5) Node 1 is starting and node 2 has both local and foreign (all) resources:
   Do nothing. :)

   Note that if you have more than two nodes, this may work. But as I
said before, this is just to use before the API is ready. :)

   The possible resources_held messages are: "I don't hold resources",
"I hold local resources", "I hold foreign resources" and "I hold all
resources". I don't create lists of resources anymore. Just what kind
of resources I hold, if so.

   I agree with you about the sequence number in the messages. But if
a message take long to be retransmitted, it may confuse the
cluster. Anyway as this stuff is used only for the starting process,
it doesn't hurt anything.

   The mistake I found relates to resources_timer. It may fit in the
same place but may not be related to send_starting_now that happens in
the first ten seconds (only while ((now - starttime) <
RQSTDELAY) ). To fix it I've splitted the if into two ifs. :)

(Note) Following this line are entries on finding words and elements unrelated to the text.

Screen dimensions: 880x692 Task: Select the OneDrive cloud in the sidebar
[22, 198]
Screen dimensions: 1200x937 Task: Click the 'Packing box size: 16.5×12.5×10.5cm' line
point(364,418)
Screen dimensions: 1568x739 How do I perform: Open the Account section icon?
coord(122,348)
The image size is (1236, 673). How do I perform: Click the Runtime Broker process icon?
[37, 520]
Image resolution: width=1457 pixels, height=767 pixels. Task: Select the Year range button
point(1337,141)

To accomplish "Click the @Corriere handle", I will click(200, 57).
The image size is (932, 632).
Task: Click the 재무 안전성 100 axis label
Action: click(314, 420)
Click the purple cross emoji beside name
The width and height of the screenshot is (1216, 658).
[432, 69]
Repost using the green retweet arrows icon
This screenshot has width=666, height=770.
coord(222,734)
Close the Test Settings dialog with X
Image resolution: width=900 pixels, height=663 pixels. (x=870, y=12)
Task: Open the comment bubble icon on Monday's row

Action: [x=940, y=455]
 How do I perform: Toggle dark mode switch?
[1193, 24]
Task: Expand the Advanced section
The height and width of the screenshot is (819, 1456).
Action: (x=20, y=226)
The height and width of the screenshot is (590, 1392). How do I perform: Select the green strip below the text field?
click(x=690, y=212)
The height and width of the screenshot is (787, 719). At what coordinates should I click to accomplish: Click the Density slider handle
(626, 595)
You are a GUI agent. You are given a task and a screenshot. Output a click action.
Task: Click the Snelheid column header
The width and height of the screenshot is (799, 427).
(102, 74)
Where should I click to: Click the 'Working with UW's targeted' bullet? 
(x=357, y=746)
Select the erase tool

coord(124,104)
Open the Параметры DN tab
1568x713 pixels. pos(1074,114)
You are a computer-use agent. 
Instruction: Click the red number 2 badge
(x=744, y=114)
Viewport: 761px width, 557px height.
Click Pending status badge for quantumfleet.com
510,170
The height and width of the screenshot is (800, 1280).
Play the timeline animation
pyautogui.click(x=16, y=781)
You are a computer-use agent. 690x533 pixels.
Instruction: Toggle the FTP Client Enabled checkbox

   That's the way the new stuff works. I sent it to you to have a more
experienced oppinion. Thanks again! :)

							Luis

[ Luis Claudio R. Goncalves                  lclaudio@conectiva.com.br ]
[ BSc in Computer Science -- MSc coming soon -- Gospel User -- Linuxer ]
[ Fault Tolerance - Real-Time - Distributed Systems - IECLB - IS 40:31 ]
[ LateNite Programmer --  Jesus Is The Solid Rock On Which I Stand  -- ]